Background: Medication reviews through Medicare's Medication Therapy Management (MTM) program may improve patient outcomes and lower health system costs, but these effects could be limited by a program design that does not address social determinants of health.
Objective: To analyze the effects of social determinants of health on the odds of an eligible Medicare beneficiary not being offered Comprehensive Medication Review (CMR).
Methods: Using the full 100% sample of the 2016 Part D Medication Therapy Management Data File linked to Medicare Master Beneficiary Summary File, a retrospective, cross-sectional analysis was conducted to determine which social and demographic variables are most strongly associated with being eligible for a CMR but not being offered one. Descriptive statistics were generated using SAS studio 3.8.

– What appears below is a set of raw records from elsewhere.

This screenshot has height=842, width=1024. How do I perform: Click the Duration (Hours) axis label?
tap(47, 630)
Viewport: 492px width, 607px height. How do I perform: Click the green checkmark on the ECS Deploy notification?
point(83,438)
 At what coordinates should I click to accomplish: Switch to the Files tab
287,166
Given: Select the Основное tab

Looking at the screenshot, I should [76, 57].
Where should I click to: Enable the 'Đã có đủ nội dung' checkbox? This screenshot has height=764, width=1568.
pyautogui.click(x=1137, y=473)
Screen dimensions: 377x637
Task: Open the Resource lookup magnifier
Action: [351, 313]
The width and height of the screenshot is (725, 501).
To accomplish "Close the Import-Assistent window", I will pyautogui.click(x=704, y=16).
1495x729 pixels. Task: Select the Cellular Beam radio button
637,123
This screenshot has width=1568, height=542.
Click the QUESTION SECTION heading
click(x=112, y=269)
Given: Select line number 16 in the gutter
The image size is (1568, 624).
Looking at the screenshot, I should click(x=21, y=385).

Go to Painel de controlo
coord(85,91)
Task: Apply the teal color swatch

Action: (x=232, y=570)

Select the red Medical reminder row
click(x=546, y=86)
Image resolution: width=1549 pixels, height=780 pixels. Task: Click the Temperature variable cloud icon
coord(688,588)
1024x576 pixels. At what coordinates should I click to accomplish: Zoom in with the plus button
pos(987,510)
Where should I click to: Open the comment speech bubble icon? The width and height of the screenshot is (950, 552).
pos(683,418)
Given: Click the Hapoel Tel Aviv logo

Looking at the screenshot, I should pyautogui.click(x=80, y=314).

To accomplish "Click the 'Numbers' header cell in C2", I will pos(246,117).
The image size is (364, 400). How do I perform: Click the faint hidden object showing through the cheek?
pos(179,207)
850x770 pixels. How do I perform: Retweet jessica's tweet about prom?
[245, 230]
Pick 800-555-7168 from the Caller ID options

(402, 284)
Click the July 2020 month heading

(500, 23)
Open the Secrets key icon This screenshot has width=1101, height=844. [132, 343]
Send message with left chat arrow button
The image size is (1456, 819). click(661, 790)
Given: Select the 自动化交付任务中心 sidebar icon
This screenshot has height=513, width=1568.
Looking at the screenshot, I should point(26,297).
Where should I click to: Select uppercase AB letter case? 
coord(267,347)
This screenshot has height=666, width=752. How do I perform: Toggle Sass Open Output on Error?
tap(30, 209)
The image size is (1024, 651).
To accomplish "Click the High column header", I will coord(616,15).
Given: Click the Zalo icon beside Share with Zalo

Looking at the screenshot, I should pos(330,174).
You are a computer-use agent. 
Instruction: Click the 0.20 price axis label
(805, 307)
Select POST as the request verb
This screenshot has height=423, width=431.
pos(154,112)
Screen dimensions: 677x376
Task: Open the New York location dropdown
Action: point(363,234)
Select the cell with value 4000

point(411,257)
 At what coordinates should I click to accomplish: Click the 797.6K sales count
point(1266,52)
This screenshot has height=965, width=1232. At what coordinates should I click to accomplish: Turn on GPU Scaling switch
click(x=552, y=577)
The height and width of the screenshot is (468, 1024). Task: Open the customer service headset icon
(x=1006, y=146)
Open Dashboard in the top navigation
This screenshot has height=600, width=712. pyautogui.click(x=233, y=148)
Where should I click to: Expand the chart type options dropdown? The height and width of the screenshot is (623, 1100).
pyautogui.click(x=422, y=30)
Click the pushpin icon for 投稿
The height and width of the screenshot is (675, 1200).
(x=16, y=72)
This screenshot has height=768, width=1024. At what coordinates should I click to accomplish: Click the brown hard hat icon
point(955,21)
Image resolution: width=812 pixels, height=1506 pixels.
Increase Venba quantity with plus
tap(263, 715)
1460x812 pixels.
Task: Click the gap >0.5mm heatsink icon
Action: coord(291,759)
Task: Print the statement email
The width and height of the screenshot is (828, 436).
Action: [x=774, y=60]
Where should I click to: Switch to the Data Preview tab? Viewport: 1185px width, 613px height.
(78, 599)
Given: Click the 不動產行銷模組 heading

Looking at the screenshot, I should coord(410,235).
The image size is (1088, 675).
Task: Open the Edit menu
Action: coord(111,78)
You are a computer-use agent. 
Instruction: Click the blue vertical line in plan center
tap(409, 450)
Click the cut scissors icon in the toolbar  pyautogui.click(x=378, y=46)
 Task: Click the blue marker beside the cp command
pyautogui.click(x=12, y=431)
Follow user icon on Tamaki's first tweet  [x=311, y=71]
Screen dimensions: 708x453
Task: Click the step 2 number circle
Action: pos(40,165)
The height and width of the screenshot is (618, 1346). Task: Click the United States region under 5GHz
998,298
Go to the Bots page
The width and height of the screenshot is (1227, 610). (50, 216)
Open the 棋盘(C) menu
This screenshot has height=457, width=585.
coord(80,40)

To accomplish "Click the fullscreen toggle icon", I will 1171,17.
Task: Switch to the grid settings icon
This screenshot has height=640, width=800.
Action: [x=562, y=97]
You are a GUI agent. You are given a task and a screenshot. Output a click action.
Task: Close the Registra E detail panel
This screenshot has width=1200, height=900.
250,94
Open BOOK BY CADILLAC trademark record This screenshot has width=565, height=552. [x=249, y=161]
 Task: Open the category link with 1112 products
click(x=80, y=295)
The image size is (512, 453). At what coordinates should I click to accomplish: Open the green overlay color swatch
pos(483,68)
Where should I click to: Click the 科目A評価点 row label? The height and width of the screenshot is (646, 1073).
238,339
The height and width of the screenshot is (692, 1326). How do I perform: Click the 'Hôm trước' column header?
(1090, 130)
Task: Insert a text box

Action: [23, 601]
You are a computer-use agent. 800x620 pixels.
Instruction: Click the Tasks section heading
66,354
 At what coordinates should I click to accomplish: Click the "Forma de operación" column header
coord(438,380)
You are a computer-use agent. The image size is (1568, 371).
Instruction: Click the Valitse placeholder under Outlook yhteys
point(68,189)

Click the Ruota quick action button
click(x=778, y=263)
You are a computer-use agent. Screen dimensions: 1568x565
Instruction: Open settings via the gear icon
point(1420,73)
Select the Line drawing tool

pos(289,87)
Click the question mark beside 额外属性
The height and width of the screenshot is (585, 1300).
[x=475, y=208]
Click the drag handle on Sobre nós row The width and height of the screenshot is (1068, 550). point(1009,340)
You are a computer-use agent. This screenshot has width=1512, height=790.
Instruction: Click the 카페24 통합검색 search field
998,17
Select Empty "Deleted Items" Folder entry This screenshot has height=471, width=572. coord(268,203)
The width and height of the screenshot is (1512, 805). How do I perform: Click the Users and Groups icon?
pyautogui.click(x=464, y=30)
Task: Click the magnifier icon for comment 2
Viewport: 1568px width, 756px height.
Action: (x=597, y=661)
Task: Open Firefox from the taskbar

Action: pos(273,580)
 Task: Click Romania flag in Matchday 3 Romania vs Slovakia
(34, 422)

Results: Variables associated with the highest odds of not receiving a CMR when eligible are residence in Louisiana OR 1.79 (95%CI 1.70-1.88), receiving the LIS OR 1.76 (1.73-1.79), dual eligibility for Medicare and Medicaid OR 1.25 (1.12-1.41), and Black race OR 1.19 (1.16-1.21).
Conclusions: Social determinants of health, most strongly geography and low-income status, predict being eligible for but not being offered CMR. Race continues to be a factor in disparate access to MTM services.
Keywords: Dual eligibility; Health policy; Low income subsidy; Medicare part D; Medication therapy management; Social determinants of health.